§ **Uraian Soal 1**
Dalam artikel tentang ulama dan umara, mengapa peribahasa pembuka dinyatakan memang benar adanya? Jawab dalam satu sampai tiga kalimat.
§ **Uraian Soal 2**
Menurut artikel tentang ulama dan umara, siapa yang tewas akibat aksi pelemparan bom molotov di depan Gereja Samarinda?
§ **Uraian Soal 3**
Teruskan artikel tentang ulama dan umara mulai dari kalimat terakhirnya.

§ **Teks Halaman**
****
Ulama dan Umara: Juru Kunci Perdamaian Bangsa

Share :

Rusak Budi Bangsa Binasa

(Negeri yang sejahtera pun akan bisa rusak jika masyarakatnya tidak berbudi pekerti baik)

(Peribahasa Indonesia, KBBI: 987)

Maraknya penyimpangan sosial yang berupa gerakan radikalisme, membuat Indonesia sangat terancaman menjadi korban yang berkelanjutan. Adanya gerakan radikalisme ini berangkat dari propaganda berbasis agama untuk menebar kebencian terhadap sesama, saling menghasut, memfitnah, dan menghujat, yang mengakibatkan perpecahan antar penduduk semakin besar. Dengan propaganda tersebut, oknum-oknum yang sudah terpengaruh sangat berani melakukan aksi kekerasan dan tidak takut lagi untuk berbuat radikal, yang dibuktikan dengan meledakkan bom. Aksi pelemparan bom molotov di depan Gereja Samarinda yang menewaskan Intan Olivia Marbun, merupakan salah satu contoh perbuatan oknum yang sudah lama terpengaruh propaganda kebencian.

Buruknya budi pekerti yang ada di dalam diri pelaku, merupakan sebab dirinya melakukan hal yang membahayakan. Perilaku yang membahayakan tersebut lambat laun akan mengantarkan Indonesia yang sejahtera dan damai ini menjadi negara yang serba rusak, yaitu rusak akal, iman, dan rusak tatanan sosialnya. Peribahasa Indonesia yang ditulis untuk membuka artikel ini memang benar adanya, karena perdamaian dan ketentraman sebuah negara bisa terwujud dengan baiknya budi pekerti pemimpin, ulama, dan penuduknya. Jika ada salah satu di antara tiga pihak tersebut yang buruk budi pekertinya, maka sebuah negara akan menuju keburukan yang nyata.
****
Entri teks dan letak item
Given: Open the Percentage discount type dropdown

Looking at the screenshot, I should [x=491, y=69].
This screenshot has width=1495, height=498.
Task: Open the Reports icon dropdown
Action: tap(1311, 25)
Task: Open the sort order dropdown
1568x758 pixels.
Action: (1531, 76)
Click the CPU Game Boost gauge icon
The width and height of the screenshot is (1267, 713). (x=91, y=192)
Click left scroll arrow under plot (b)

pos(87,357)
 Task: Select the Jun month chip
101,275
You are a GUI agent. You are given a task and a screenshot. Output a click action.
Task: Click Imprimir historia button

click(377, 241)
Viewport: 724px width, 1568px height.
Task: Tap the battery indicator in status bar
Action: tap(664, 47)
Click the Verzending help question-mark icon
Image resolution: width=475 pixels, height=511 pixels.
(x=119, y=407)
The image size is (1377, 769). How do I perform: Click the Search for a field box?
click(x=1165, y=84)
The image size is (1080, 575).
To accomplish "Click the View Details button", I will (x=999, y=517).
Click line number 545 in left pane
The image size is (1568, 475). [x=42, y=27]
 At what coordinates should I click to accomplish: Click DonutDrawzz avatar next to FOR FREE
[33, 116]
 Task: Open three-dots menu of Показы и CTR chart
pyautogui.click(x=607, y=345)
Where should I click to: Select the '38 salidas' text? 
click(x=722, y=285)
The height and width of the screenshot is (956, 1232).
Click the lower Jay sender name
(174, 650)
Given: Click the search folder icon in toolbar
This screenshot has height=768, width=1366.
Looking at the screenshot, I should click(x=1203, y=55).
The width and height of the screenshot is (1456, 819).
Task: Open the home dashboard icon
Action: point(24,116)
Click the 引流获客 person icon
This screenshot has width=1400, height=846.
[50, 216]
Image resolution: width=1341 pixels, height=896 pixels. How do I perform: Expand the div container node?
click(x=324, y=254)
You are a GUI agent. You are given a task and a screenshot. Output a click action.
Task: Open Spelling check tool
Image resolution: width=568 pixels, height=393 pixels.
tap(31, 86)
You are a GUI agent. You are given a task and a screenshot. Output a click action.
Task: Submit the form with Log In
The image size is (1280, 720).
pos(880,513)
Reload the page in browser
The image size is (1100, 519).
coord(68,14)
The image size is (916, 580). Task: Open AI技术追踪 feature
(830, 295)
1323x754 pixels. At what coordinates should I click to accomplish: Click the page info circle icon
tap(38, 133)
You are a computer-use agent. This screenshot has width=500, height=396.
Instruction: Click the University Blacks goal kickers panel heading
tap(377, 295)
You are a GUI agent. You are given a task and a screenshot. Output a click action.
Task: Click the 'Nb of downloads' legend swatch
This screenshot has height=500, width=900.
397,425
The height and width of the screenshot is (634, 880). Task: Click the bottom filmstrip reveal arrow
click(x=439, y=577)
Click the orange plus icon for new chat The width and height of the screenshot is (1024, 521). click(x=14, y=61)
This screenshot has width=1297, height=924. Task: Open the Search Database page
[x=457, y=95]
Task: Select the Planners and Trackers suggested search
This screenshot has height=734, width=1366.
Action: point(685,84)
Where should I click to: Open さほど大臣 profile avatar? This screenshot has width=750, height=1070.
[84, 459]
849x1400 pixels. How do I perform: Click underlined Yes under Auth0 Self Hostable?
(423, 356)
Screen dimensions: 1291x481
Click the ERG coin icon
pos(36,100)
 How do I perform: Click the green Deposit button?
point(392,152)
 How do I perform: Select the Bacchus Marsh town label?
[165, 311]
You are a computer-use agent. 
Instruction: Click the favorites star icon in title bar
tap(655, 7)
****
§ **Hasil 1**
Peribahasa itu dinyatakan benar karena perdamaian dan ketenteraman sebuah negara bisa terwujud dengan baiknya budi pekerti pemimpin, ulama, dan penduduknya. Jika salah satu dari ketiga pihak itu buruk budi pekertinya, negara akan menuju keburukan yang nyata.

§ **Hasil 2**
Intan Olivia Marbun.

§ **Hasil 3**
Buruknya budi pekerti yang berakibat pada perpecahan antar golongan ini, membuat para ulama dan umara melakukan peningkatan dakwah dan penegakan hukum agar Indonesia bisa tetap sejahtera dan mempertahankan perdamaian. Ulama dan umara dalam hal ini merupakan dua juru kunci yang merawat perdamaian dan persatuan bangsa Indonesia. Juru adalah orang yang ahli dalam suatu hal, sedangkan kunci dalam Kamus Besar Bahasa Indonesia adalah kedudukan yang sangat penting unutuk mengenakan pengaruh. Jadi juru kunci perdamaian adalah orang yang ahli dan berkedudukan penting untuk menyebarluaskan pengaruh perdamaian. Kenapa dikatakan juru kunci? Karena keduanya merupakan pihak yang benar-benar mengerti perdamaian dan cara menggiring umat untuk memperbaiki budi pekertinya dan diamalkan melalui perdamaian.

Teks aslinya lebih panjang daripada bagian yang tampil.